La cortoplacista política argentina que daba por reelecto a Milei luego de obtener el voto del 25% del padrón general y haber perdido la elección provincial en Buenos Aires, ahora cree que difícilmente sea reelecto si no mejora las condiciones económicas de los asalariados formales e informales, los jubilados, en suma, de la mayoría de la población. Esto, sin antes analizar cuáles son las alternativas, pues la elección es entre un número limitado de posibles futuros gobernantes.

Ante ese panorama aparecen aspirantes por derecha y por izquierda, y revive el peronismo que, tal vez olvidando las enseñanzas del fundador del movimiento, parece creer que basta con una buena estrategia electoral y un poco de suerte.

 

¿A quiénes votaron Madanes y Rocca?

Hace unas semanas cerraba FATE y mientras el Presidente Milei apodaba despectivamente a los principales accionistas de las dos empresas industriales más grandes radicadas en la Argentina, circulaba una pregunta de humor casi negro: ¿A quién habrán votado Madanes y Rocca?
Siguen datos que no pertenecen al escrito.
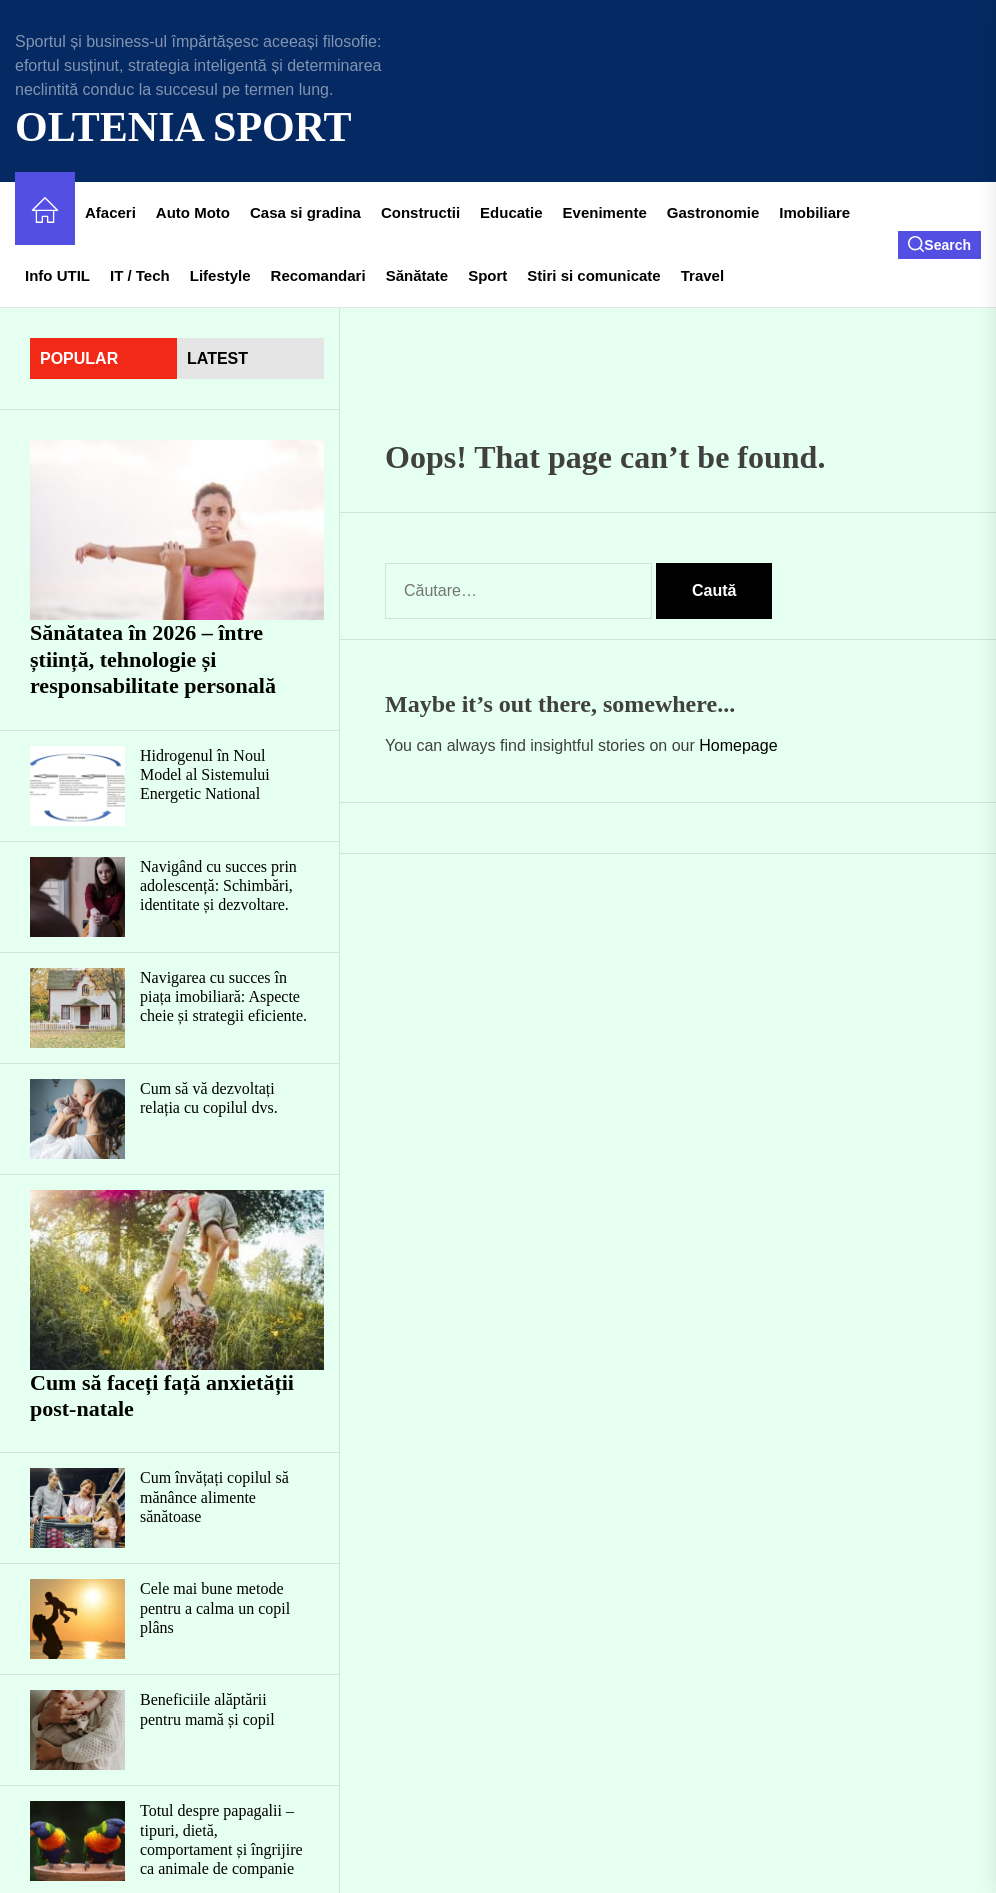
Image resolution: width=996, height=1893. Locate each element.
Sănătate (417, 275)
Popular (79, 358)
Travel (702, 275)
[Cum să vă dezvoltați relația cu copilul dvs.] (77, 1119)
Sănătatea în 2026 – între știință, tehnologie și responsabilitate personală (153, 659)
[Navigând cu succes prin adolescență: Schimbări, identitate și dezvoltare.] (77, 897)
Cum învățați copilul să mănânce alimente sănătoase (214, 1496)
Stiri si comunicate (593, 275)
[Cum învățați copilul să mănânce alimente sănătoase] (77, 1508)
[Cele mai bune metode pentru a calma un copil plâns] (77, 1619)
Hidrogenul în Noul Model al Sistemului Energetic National (205, 774)
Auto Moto (193, 212)
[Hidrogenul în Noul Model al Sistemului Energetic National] (77, 786)
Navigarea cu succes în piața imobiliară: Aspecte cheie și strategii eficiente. (223, 996)
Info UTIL (57, 275)
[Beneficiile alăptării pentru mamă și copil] (77, 1730)
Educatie (511, 212)
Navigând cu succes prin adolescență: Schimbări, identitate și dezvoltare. (218, 885)
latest (217, 358)
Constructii (420, 212)
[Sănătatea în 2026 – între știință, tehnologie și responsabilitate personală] (177, 530)
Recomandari (318, 275)
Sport (487, 275)
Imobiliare (814, 212)
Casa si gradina (305, 212)
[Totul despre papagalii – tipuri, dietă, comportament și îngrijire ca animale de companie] (77, 1841)
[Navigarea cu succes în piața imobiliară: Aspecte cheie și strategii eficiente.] (77, 1008)
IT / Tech (140, 275)
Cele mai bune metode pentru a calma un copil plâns (215, 1607)
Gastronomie (713, 212)
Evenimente (605, 212)
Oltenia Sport (183, 127)
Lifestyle (220, 275)
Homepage (738, 745)
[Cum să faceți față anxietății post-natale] (177, 1280)
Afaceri (110, 212)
La siguiente pregunta es: ¿Se habrán arrepentido?

Según los medios, Rocca cree que lo mejor para la Argentina y sus negocios es que a Milei lo suceda alguien como Macri, que fracasó en 2015-2019, o Bullrich, que tiene oficio para tejer en el poder y seducir el voto de la derecha, pero que puesta a expresar un plan de gobierno le cuesta mucho superar un discurso básico de orden. Electoralmente no es un panorama auspicioso el de ese sector del establishment. Hace poco eligió a Rodríguez Larreta, que sacó el 10%. Pasaron a Bullrich, que no entró al balotaje. Por fin, apostaron por Milei, que ahora los insulta. Soñaron un pase de magia poniendo a Schiaretti, pero perdió en Córdoba.
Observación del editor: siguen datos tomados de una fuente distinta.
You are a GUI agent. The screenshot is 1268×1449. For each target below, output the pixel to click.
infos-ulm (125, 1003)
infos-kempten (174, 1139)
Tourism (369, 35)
La aspiración es un mileísmo con buenos modales. Hace unos meses sugerí que lo potente es el modelo hidrocarburífero y minero, apoyado con el RIGI en lo tributario, sobre una estructura legal inconstitucional de sobre-representación de las provincias mineras y petroleras en la Cámara de Diputados en perjuicio de Buenos Aires, Santa Fe, Córdoba y Tucumán, un artículo 124 de la Constitución que requiere de la elaboración de una doctrina que respete los intereses nacionales, un reparto de la coparticipación inicuo e inadmisible para la provincia de Buenos Aires, y un esquema tributario que perjudica a las provincias agrícolas e industriales, las más pobladas.
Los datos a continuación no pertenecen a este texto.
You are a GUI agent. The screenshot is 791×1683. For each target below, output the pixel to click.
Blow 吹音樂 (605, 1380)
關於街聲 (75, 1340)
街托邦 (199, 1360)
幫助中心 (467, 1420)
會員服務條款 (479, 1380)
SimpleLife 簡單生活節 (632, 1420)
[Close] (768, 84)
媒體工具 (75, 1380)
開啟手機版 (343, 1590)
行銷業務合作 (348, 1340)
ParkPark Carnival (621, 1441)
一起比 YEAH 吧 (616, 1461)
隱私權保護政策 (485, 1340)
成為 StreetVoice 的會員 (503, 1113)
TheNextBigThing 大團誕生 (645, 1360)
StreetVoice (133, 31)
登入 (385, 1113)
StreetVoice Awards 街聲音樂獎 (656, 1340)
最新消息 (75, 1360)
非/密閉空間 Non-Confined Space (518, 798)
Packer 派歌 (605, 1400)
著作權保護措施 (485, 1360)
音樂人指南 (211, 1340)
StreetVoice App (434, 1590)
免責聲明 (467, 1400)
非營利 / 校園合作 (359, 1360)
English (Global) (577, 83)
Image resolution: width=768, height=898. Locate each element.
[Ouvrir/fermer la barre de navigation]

El sueño del establishment (mineros, petroleros, financistas y grandes industriales) es este modelo de Milei, pero con un Presidente amable, que no insulte a los grandes industriales (ni a los periodistas) sino que, en lo posible, les asegure negocios, y que asegure estabilidad política.

No parece interesarles alguien que plantee una política económica donde ellos puedan invertir su capital y desarrollar su talento como industriales. De hecho, Rocca o el presidente de la UIA, Rapallini, muestran que su vocación los lleva a preferir ser petroleros o mineros.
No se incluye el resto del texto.